**WRITTEN INSTRUCTION:**
Reproduce all of the material below with "Click" replaced by "Press" and nothing else changed, leaving out the pictures.

**EXERCISE INPUTS:**
-- BEGIN --
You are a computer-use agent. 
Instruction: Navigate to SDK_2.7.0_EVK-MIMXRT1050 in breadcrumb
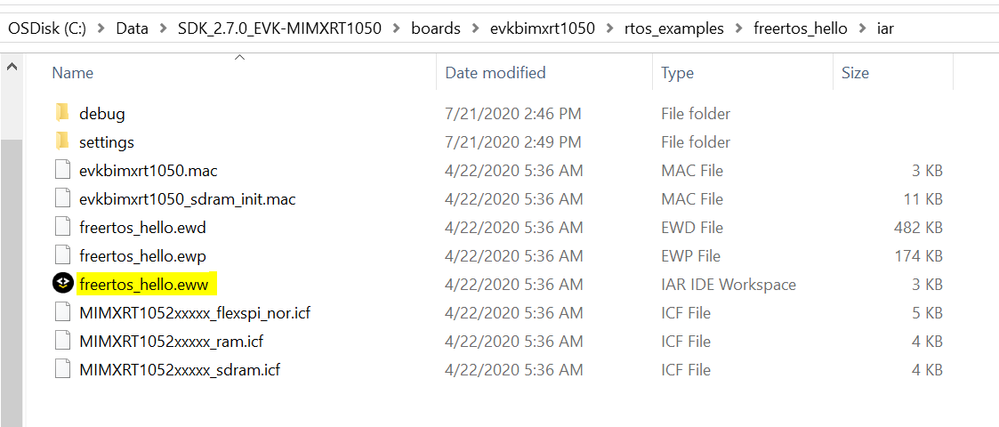tap(278, 28)
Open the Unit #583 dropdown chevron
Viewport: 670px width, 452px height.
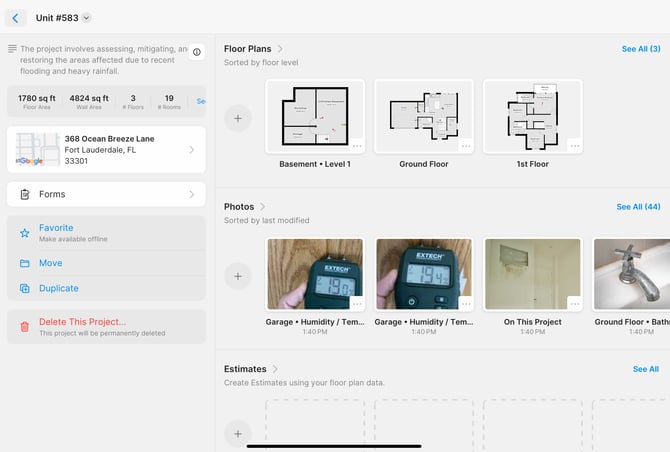[86, 18]
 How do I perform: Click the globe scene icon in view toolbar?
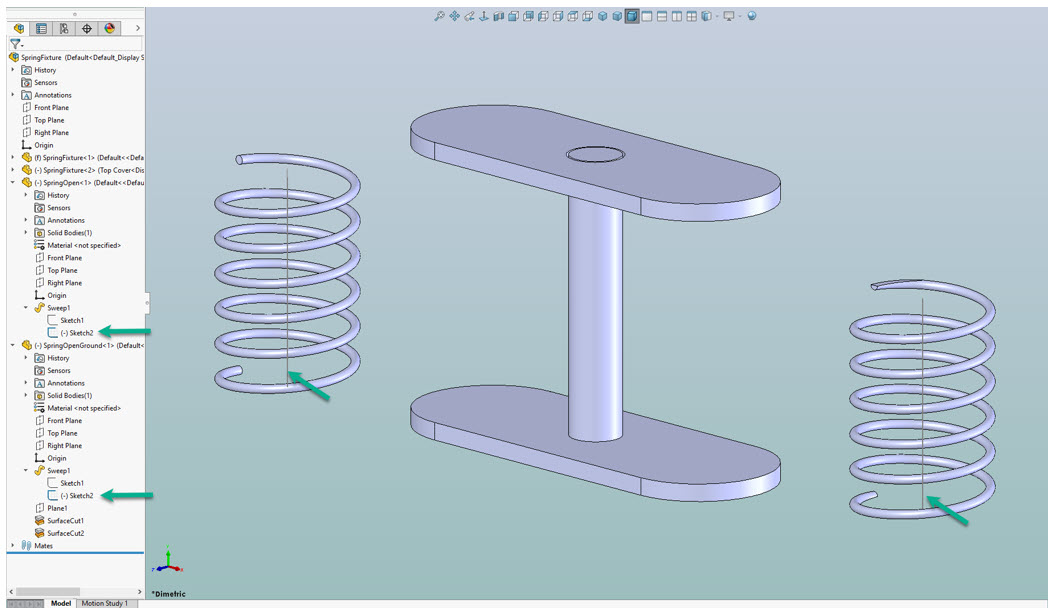(x=752, y=16)
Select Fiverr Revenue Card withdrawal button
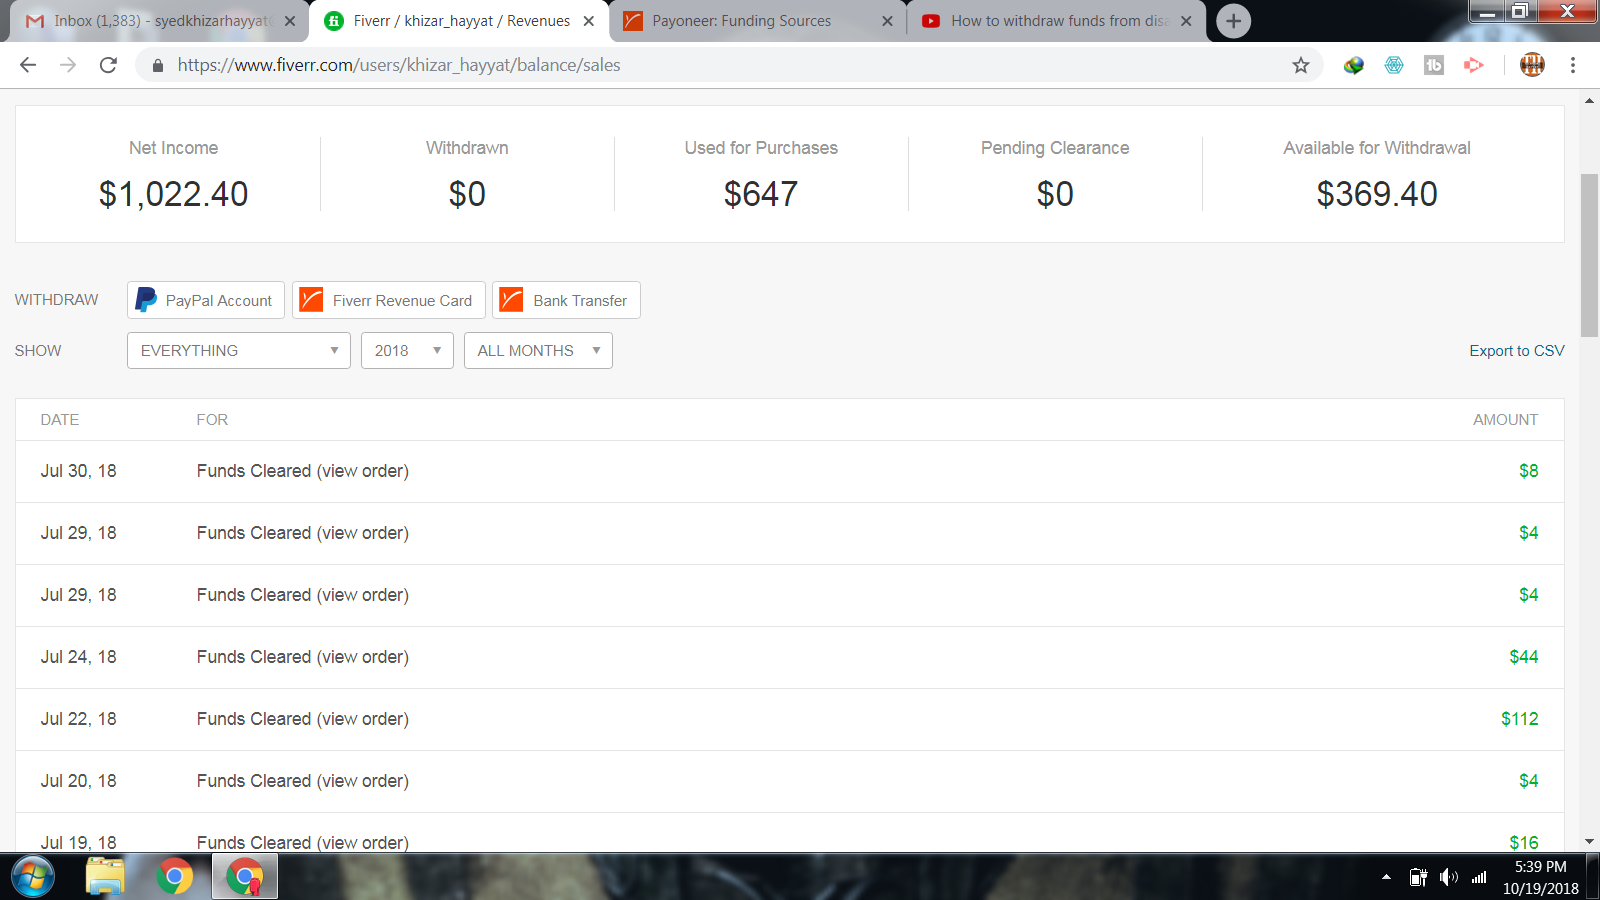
-- END --
**RESPONSE TO THE EXERCISE:**
You are a computer-use agent. 
Instruction: Navigate to SDK_2.7.0_EVK-MIMXRT1050 in breadcrumb
tap(278, 28)
Open the Unit #583 dropdown chevron
Viewport: 670px width, 452px height.
[86, 18]
 How do I perform: Press the globe scene icon in view toolbar?
(x=752, y=16)
Select Fiverr Revenue Card withdrawal button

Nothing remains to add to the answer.